Thursday, May 7, 2015

To Bette Nesmith Graham, Inventor of Liquid Paper

Mom and I, or maybe it’s Dad and I, are in M.E. Moses walking through the stationery area. Shelves full of loose leaf paper, Bic pens and fresh folders tower above me. I’m in a jungle of office products and Mom--or Dad--says to me, “Do you know the person who invented Liquid Paper was a woman?”

Bette, I was stunned. You were famous in Dallas, home to Liquid Paper, but I had never heard of you and, what felt like for the first time, I put the words “inventor” and “woman” together. Mind. Blown.

I imagined you with a beaker in hand, smoke, because there’s always smoke in an inventor’s lab, curling behind your back. Safety goggles wrapped across thick black hair. You slowly pour from the beaker into a jar, the resulting mix turns a creamy white. You are looking for just the right thickness, just the right color. Just the right smell that says, “Clean. No errors here.”

I wasn’t even close. You were a single mom, a secretary because there was little else available to women. But you wanted to be an artist, a painter. Painters, when they draw a line too long or paint a misshapen eye, simply paint over it. As a typist, you knew the danger of “form” for “from” or “its” for “it’s”. Imagine typing a whole page and on the last line, letters transposed. You have to type the entire page. The meeting is at 3:30. Your son was up all night with a fever. This is not the life you wanted. And you have to type the whole page again.

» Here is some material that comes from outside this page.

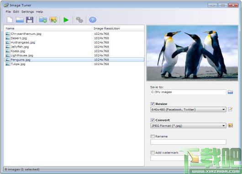Screen dimensions: 242x174
Task: Click the floppy disk Save icon
Action: pyautogui.click(x=30, y=20)
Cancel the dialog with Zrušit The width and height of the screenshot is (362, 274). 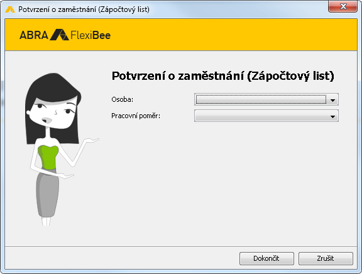click(x=326, y=258)
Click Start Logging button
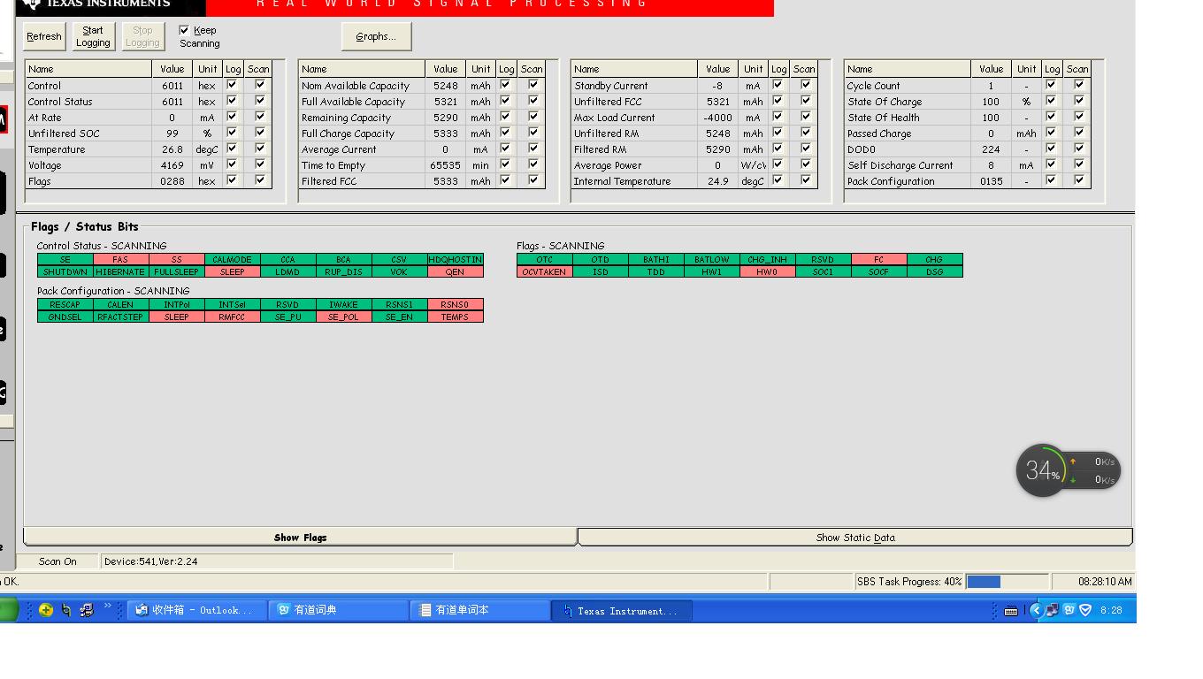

Your boss doesn’t know, doesn’t care, doesn’t even think about what typing is. Mashing words into the paper. Writers call it “banging it out.”

Your boss tells you not to use your invention, but you do. Soon, the other women in the office are coming to you, secretly, asking for a bottle. You begin to sell it because women know this isn’t liquid paper, this is liquid gold. They want to leave work on time; they want to go hang out at the bar after work and make travel plans. They want more than a perfectly typed letter or memo.

Your bio says that you were fired for a “mistake you could not fix.” Did you speak up? Did you call someone out on their bullshit? Did you reveal a secret? I want to assume it was not a mistake at all. You were the best at hiding mistakes.

So you focus on your company and by the 1970’s, you’re a wealthy woman. You are the boss with your own secretary. You call her into your office and ask her what her goal is in life. When she starts to say “family,” you nod. You have a son. You were married. You know the vision. You try to get her to see herself, alone. No people attached to her. Now, what does she see?

www.mead.com
In M. E. Moses that day, when I thought of a woman inventor, for the first time I realized I could imagine a life of my own direction. A weight fell away. I was staring at the paper; I picked out a black and white spotted composition book. This one is not for school; this one is mine.